■ JOB A:
Answer these questions about the action recognition notes:
(i) Which Tensorflow version does the code require?
(ii) Which dataset was used?
(iii) In the checkpoint 300-0.84298-0.84166.zip, what was the best top 1 accuracy?
■ JOB B: Copy the stretch of the action recognition notes from "Please clone Action_Recognition_Walkthrough.ipynb" through "associated with Tensorflow)" without any changes.
■ JOB C: Pick up the action recognition notes after their last line and keep writing.

Please clone Action_Recognition_Walkthrough.ipynb notebook to your drive account and run it on Google Colab on python3 GPU-enabled instance.
This code requires python 3.6,
Tensorflow 1.11.0 (GPU enabled-the code uses keras associated with Tensorflow)
Imgaug 0.2.6
opencv 3.4.2.17
numpy 1.14.1
All of these requirements are satisfied by (python3 Colab GPU-enabled instance) Just use it and the notebook Action_Recognition_Walkthrough.ipynb will install the rest :)
I used UCF101 dataset originally found here.
Also the dataset is processed and published by feichtenhofer/twostreamfusion)
- RGB images(single zip file split into three parts)
wget http://ftp.tugraz.at/pub/feichtenhofer/tsfusion/data/ucf101_jpegs_256.zip.001
wget http://ftp.tugraz.at/pub/feichtenhofer/tsfusion/data/ucf101_jpegs_256.zip.002
wget http://ftp.tugraz.at/pub/feichtenhofer/tsfusion/data/ucf101_jpegs_256.zip.003
- Optical Flow u/v frames(single zip file split into three parts)
wget http://ftp.tugraz.at/pub/feichtenhofer/tsfusion/data/ucf101_tvl1_flow.zip.001
wget http://ftp.tugraz.at/pub/feichtenhofer/tsfusion/data/ucf101_tvl1_flow.zip.002
wget http://ftp.tugraz.at/pub/feichtenhofer/tsfusion/data/ucf101_tvl1_flow.zip.003
- You have variety of models to exchange between them easily.
- Saves checkpoints on regular intervals and those checkpoints are synchronized to google drive using Drive API which means you can resume training anywhere for any Goggle Colab Instance.
- Accesses the public models on my drive and you can resume and fine-tune them at different time stamps.
Where the name of every checkpoint is as follows, EPOCH.BEST_TOP_1_ACC.CURRENT_TOP_1_ACC
for example this
which is 300-0.84298-0.84166.zip in folder heavy-mot-xception-adam-1e-05-imnet
at this checkpoint,
- epoch=300
- best top 1 accuracy was 0.84298 (obtained in checkpoint before 300)

■ PROVIDED MATERIAL:
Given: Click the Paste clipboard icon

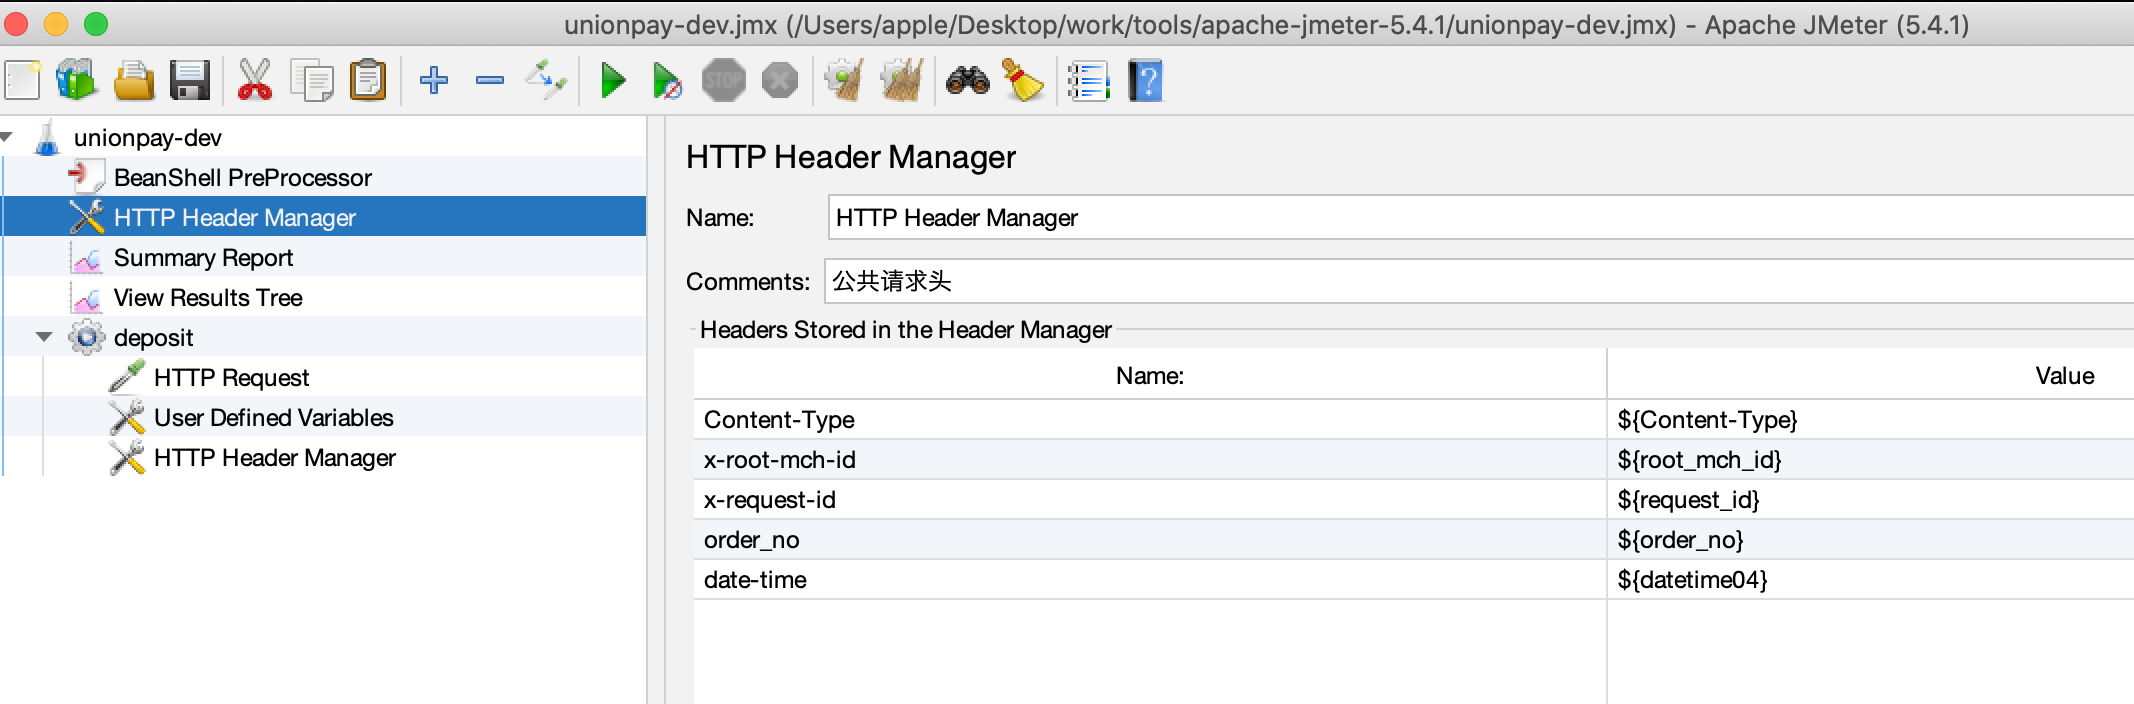Looking at the screenshot, I should (367, 80).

■ WRITTEN ANSWER A:
(i) Tensorflow 1.11.0
(ii) UCF101
(iii) 0.84298

■ WRITTEN ANSWER B:
Please clone Action_Recognition_Walkthrough.ipynb notebook to your drive account and run it on Google Colab on python3 GPU-enabled instance.
This code requires python 3.6,
Tensorflow 1.11.0 (GPU enabled-the code uses keras associated with Tensorflow)

■ WRITTEN ANSWER C:
- the current accuracy is 0.84166
- in the experiment heavy-mot-xception-adam-1e-05-imnet
I used pre-trained models on imagenet provided by keras applications here.
The best results are obtained using Xception architecture.
Network | Top1-Acc |
---|---|
Spatial VGG19 stream | ~75% |
Spatial Resnet50 stream | 81.2% |
Spatial Xception stream | 86.04% |
------------------------ | ------- |
Motion Resnet50 stream | ~75% |
Motion xception stream | 84.4% |
------------------------ | ------- |
Average fusion | 91.25% |
------------------------ | ------- |
Recurrent network fusion | 91.7% |
All the pre-trained models could be found here.
It's the same drive folder accessed by the code while training and resuming training from a checkpoint.
- [1] Two-stream convolutional networks for action recognition in videos
- [2] Real-time Action Recognition with Enhanced Motion Vector CNNs
- [3] Towards Good Practices for Very Deep Two-Stream ConvNets
- [1] Nice two-stream reimplementation using pytorch using resnets My code is inspired by this repo.
- [2] Two-stream-pytorch
- [3] Hidden-Two-Stream
- [1] Hidden-Two-stream Which achieves real-time performance by using a deep neural net for generating the optical flow.
- [2] Can Spatiotemporal 3D CNNs Retrace the History of 2D CNNs and ImageNet? Discuses how 3d convolutions is the perfect architecture for videos and Kinetics dataset pre-training could retrace imagenet pre-training.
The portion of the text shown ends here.